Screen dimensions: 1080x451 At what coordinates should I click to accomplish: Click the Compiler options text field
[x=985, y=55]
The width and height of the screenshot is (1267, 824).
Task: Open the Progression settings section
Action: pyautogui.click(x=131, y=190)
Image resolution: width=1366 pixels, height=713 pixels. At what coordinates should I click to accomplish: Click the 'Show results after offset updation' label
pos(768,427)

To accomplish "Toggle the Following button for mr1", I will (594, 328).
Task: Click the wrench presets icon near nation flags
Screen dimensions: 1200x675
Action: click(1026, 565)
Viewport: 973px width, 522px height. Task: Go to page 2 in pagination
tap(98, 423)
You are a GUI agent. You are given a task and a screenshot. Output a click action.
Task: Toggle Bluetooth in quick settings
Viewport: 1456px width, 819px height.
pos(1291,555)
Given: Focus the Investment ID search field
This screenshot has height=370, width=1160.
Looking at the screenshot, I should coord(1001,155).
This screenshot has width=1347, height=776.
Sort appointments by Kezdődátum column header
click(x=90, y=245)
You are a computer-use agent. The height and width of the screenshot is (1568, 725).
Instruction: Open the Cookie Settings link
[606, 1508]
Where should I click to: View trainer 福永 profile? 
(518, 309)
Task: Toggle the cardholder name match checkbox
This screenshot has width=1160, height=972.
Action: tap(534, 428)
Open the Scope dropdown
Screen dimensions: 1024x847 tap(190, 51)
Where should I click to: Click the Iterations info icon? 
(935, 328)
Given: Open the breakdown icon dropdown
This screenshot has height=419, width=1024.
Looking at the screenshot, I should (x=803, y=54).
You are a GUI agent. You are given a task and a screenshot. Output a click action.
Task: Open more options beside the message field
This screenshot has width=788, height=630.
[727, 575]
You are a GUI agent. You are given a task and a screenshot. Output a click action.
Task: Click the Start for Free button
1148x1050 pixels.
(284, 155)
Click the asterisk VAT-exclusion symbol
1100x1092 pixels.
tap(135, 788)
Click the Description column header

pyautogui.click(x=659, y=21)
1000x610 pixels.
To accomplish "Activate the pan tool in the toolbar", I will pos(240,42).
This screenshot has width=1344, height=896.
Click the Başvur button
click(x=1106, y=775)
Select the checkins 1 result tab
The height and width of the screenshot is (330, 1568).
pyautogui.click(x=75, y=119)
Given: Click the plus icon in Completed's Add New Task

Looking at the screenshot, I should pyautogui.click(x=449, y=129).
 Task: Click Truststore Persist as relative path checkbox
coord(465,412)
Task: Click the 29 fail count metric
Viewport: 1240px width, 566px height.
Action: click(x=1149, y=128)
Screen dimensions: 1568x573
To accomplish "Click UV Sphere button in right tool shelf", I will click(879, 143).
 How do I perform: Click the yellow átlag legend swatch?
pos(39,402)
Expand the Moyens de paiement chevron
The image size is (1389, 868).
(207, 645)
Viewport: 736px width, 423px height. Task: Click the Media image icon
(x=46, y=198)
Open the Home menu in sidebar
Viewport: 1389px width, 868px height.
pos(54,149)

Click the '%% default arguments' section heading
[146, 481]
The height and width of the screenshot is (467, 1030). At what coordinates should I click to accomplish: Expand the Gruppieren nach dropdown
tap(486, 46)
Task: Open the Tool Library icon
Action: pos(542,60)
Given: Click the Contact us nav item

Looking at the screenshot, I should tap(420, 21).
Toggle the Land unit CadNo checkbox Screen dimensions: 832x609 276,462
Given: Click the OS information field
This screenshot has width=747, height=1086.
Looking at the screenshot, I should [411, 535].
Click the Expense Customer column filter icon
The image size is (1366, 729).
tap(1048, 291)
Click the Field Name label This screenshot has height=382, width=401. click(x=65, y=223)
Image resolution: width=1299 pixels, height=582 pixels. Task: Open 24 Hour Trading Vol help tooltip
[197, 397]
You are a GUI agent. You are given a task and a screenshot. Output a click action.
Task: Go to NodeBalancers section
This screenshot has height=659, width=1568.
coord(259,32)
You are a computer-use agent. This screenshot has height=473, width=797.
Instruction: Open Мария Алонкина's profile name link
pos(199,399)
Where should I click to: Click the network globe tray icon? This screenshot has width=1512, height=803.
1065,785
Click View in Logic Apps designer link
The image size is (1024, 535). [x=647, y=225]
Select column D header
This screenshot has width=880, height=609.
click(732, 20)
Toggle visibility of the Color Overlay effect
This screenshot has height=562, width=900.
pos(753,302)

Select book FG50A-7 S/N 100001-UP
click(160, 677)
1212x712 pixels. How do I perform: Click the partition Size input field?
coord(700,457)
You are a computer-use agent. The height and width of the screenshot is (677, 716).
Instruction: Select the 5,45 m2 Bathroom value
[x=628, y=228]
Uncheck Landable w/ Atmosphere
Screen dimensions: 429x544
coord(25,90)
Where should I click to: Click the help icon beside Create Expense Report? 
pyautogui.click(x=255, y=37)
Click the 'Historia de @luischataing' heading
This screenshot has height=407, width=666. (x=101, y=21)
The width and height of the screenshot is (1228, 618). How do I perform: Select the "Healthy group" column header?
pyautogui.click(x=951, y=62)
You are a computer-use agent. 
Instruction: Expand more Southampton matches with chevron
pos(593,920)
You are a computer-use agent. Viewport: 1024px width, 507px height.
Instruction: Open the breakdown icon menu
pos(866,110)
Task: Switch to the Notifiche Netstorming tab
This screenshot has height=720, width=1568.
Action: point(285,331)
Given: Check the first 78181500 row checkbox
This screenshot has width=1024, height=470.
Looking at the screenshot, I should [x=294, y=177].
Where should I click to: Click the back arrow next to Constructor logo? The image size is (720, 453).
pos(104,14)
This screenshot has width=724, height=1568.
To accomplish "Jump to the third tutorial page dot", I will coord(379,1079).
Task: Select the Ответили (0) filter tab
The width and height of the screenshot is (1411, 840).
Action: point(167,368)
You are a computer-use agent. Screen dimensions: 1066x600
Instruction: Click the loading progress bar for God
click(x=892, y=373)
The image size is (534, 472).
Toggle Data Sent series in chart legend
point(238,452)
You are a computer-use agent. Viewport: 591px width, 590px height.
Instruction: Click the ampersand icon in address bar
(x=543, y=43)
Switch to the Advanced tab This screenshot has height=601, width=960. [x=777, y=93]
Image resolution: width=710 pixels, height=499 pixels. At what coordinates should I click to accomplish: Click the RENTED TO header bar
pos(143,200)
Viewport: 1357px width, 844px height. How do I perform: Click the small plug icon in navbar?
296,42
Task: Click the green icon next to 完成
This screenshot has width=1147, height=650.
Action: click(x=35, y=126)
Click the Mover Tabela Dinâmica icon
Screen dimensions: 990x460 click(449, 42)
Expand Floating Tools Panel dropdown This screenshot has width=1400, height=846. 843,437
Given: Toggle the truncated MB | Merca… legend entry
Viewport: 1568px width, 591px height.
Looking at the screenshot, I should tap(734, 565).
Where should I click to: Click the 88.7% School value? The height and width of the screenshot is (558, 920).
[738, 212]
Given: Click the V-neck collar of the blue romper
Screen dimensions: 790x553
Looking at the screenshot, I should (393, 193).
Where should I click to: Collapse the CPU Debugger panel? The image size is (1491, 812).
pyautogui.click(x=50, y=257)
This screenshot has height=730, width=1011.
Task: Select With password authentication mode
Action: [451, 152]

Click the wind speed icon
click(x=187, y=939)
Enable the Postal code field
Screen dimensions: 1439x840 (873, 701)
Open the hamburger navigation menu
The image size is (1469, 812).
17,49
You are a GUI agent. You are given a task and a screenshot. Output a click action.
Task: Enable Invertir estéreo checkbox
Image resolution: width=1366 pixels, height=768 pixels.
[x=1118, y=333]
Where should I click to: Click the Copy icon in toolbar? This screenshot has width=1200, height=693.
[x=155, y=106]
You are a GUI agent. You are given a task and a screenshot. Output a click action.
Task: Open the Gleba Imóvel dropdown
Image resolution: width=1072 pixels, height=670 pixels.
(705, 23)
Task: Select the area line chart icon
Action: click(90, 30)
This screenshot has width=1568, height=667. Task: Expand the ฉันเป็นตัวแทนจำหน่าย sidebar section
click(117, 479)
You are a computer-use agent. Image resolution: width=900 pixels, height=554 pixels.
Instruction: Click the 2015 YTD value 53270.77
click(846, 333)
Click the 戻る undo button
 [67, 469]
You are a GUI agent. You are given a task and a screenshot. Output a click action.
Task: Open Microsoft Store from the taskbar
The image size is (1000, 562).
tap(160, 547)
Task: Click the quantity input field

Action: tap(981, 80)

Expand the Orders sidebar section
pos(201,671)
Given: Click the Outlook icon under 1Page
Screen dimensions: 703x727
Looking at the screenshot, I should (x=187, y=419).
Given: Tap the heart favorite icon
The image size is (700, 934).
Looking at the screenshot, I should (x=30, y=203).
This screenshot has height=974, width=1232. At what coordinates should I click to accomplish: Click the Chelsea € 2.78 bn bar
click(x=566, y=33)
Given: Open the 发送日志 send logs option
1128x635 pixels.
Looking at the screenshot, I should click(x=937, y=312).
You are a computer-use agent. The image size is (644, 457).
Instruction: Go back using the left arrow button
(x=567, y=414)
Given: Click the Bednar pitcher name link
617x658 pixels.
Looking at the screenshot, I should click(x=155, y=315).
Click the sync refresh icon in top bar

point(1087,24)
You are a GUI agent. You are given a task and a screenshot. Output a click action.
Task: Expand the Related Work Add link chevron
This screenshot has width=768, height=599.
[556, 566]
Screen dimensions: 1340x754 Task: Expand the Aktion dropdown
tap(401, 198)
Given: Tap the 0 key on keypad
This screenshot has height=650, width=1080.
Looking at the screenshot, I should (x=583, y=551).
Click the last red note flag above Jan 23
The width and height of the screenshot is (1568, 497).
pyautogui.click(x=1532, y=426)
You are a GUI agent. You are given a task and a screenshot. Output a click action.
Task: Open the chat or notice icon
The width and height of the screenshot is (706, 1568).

Work item: Copy out the lines above exactly, beginning at the one that contains "Where should I click to: Click the network" and ending at the one that contains "is (677, 716).".

Answer:
Where should I click to: Click the network globe tray icon? This screenshot has width=1512, height=803.
1065,785
Click View in Logic Apps designer link
The image size is (1024, 535). [x=647, y=225]
Select column D header
This screenshot has width=880, height=609.
click(732, 20)
Toggle visibility of the Color Overlay effect
This screenshot has height=562, width=900.
pos(753,302)

Select book FG50A-7 S/N 100001-UP
click(160, 677)
1212x712 pixels. How do I perform: Click the partition Size input field?
coord(700,457)
You are a computer-use agent. The height and width of the screenshot is (677, 716).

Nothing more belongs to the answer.